Die Stand-alone-Variante war nicht meine Idee, sondern mein Auftrag.“
CEO Alfred Ötsch, in trend 9/2008, Seite 47
Den „echten Siemensianer“ gab Alfred Ötsch („Stand-alone war mein Auftrag bei meiner Bestellung“) auch unmittelbar nach seiner Bestellung zum AUA-CEO, in die er sich richtiggehend hineingedrängt fühlte. Von Medienvertretern zur „Eigenständigkeit“ befragt, meinte er:
„Ich bin davon überzeugt, dass es möglich ist, dieses Unternehmen wieder in die Gewinnzone zu führen und dass die AUA selbstständig bleiben kann. Weil die AUA kein Sanierungsfall, sondern ein Optimierungsfall ist.“
In meinem Beitrag vom 25.9.2008 habe ich nicht nur dargelegt, warum das Geschäftsmodell der AUA nicht marktfähig ist, sondern auch die Fehleinschätzung des Alfred Ötsch im Zeitverlauf beleuchtet. Deshalb hier sechs bunt gemische Kurzkommentare von Anderen:
- Kurz vor seinem Abschied warnte CEO Vagn Sørensen dass die AUA zu klein sei, um dauerhaft reüssieren zu können.

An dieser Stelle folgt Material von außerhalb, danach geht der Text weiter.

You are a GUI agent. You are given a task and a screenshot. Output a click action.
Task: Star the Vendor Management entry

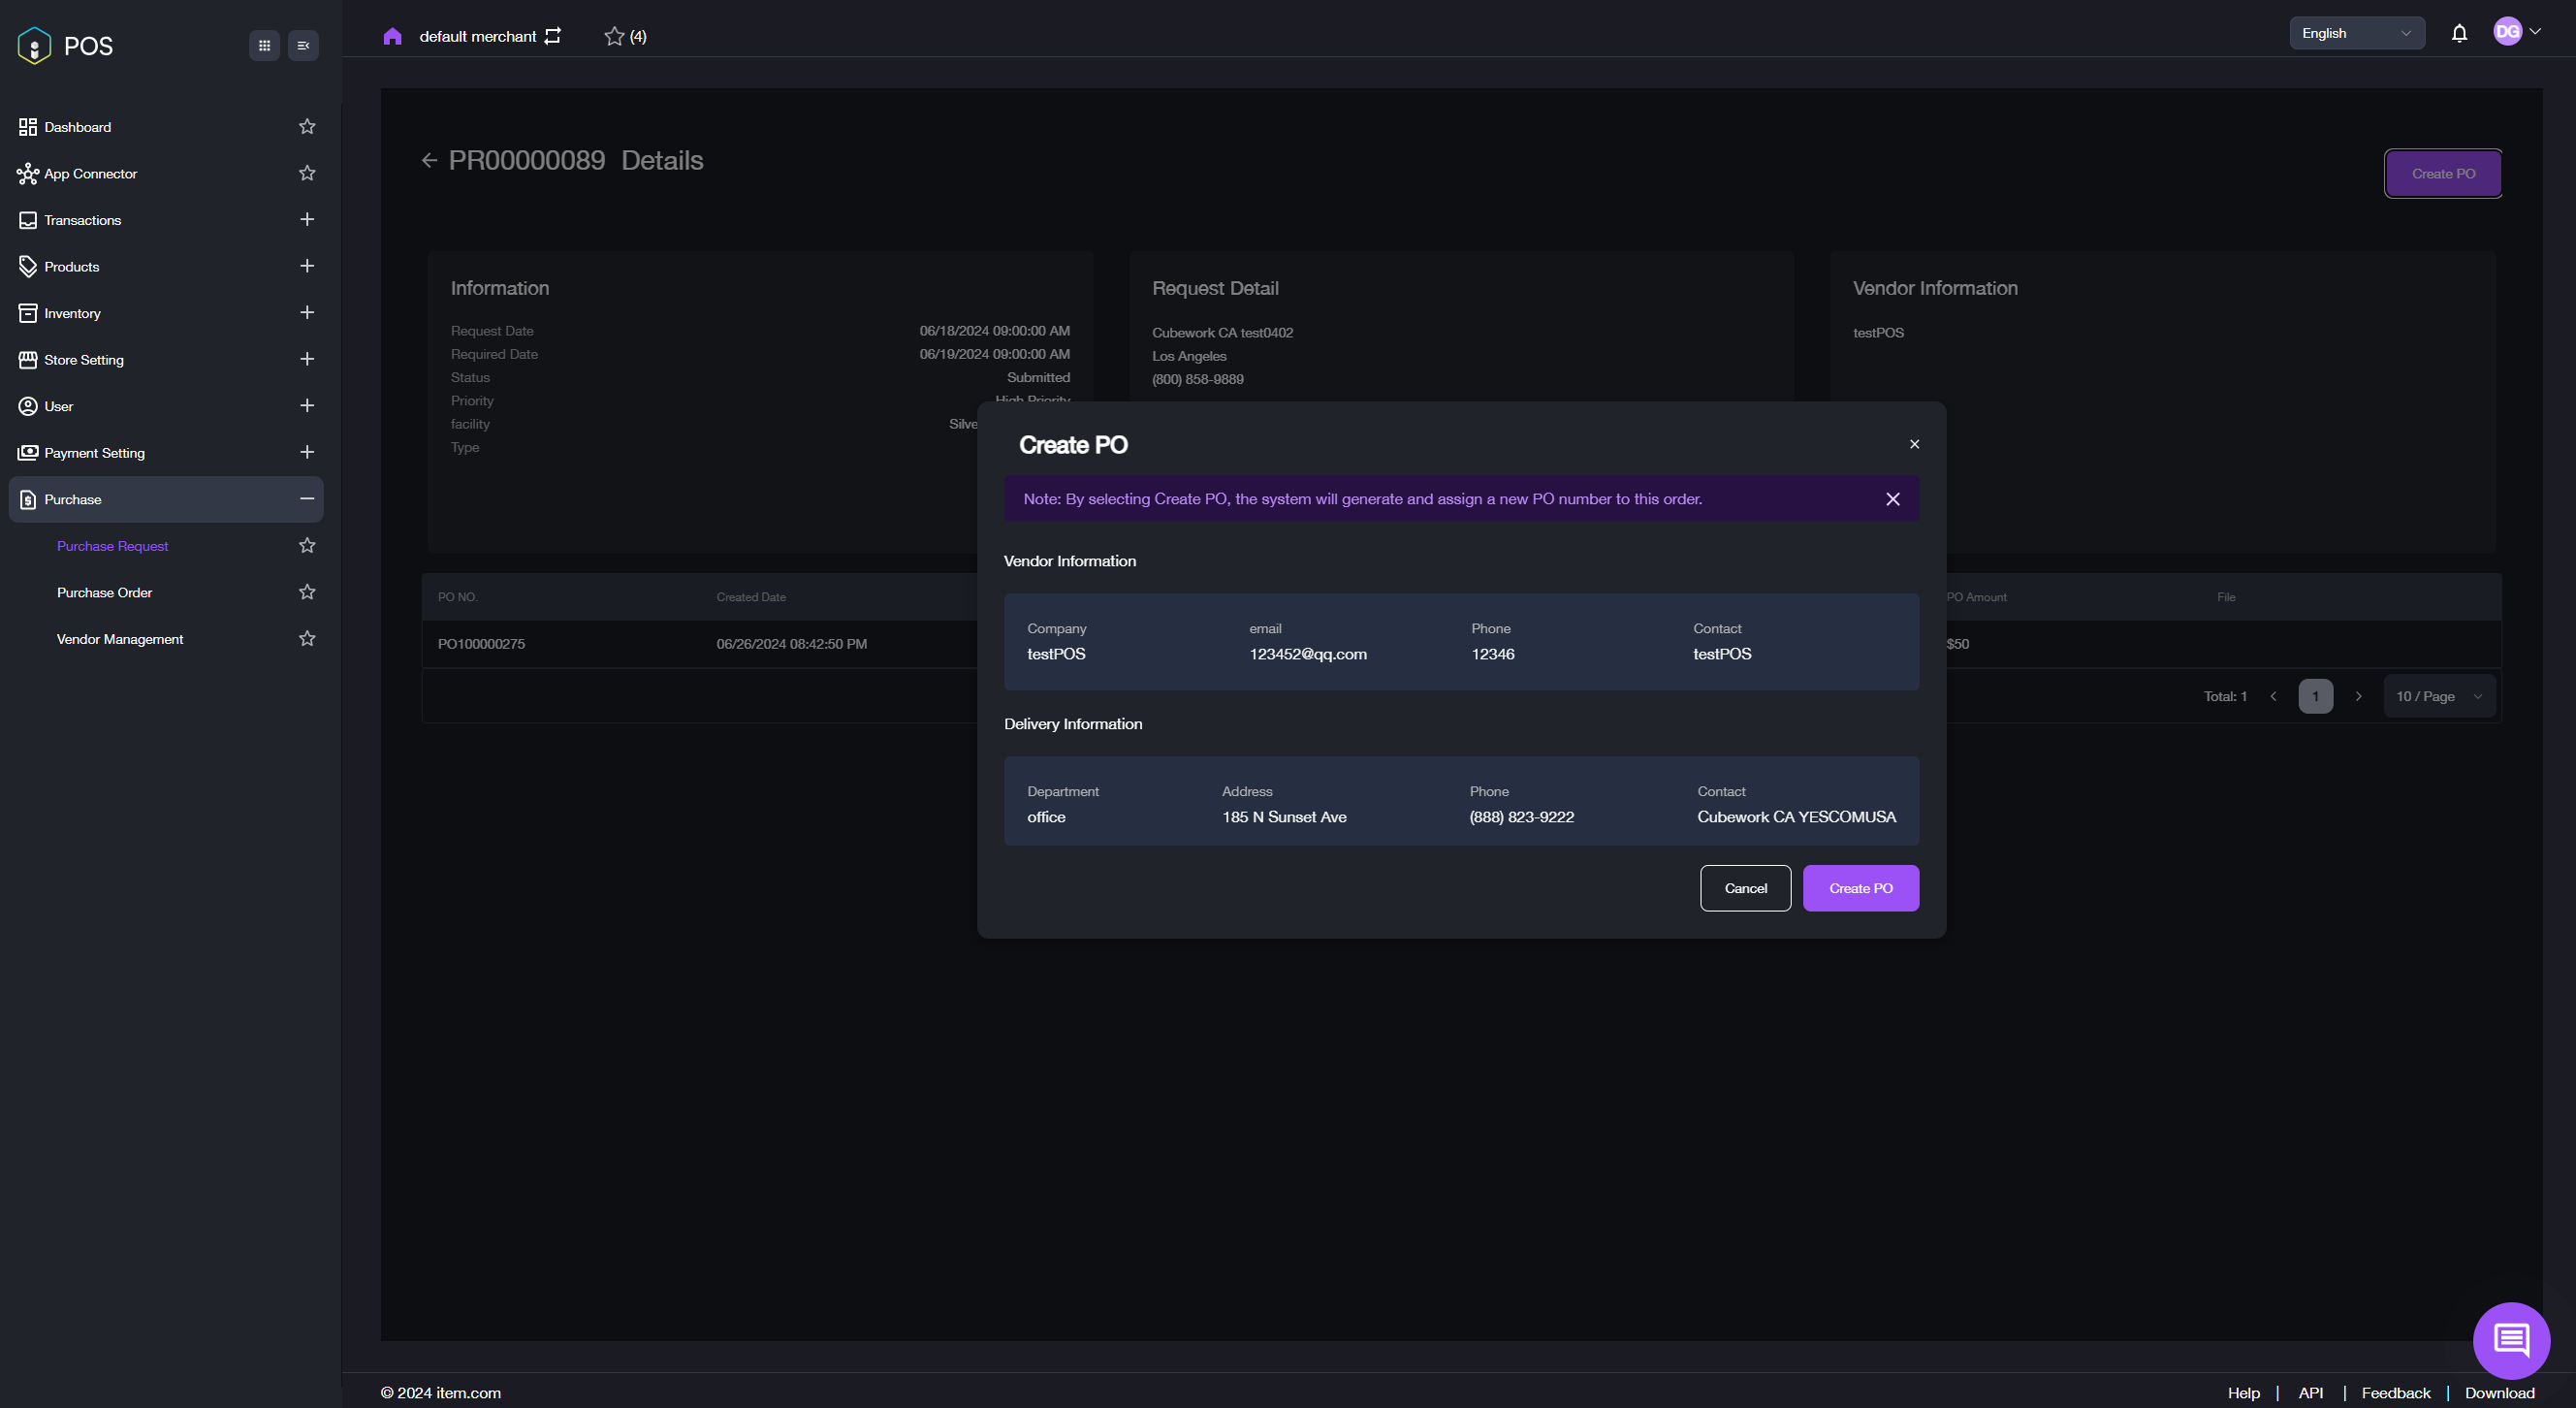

- Franz Schellhorn, Wirtschaftschef der „Presse“: „Die AUA ist in einer höchst unglücklichen Marktposition. Für eine Billigfluglinie zu teuer, für einen großen "Netzwerk-Carrier" zu klein. Warum das wichtig ist? Während die mittelgroße, aber teure AUA herbe Verluste einfliegt, freuen sich Billigairlines und große Netzwerker (wie Lufthansa und Air France) über hohe Gewinne. Um größer zu werden, fehlt der AUA schlicht und ergreifend der nötige „Flieder“.
- Wolfgang Matejka, oberster Vermögensverwalter der Meinl Bank: „Die AUA versucht schon seit Jahren, Auftrieb zu bekommen, ohne Partnerschaft wird es nicht gehen.“
- Die Bord-Belegschaft verabschiedete am 4.10.2006 eine Petition: Eine „komplett fehlgeleitete Unternehmensstrategie" durch den Vorstand lasse „die wirtschaftliche Zukunft von AUA und aller Mitarbeiter mehr als gefährdet" erscheinen. Die prekäre Lage „lässt uns am Fortbestand unseres Unternehmens stark zweifeln“.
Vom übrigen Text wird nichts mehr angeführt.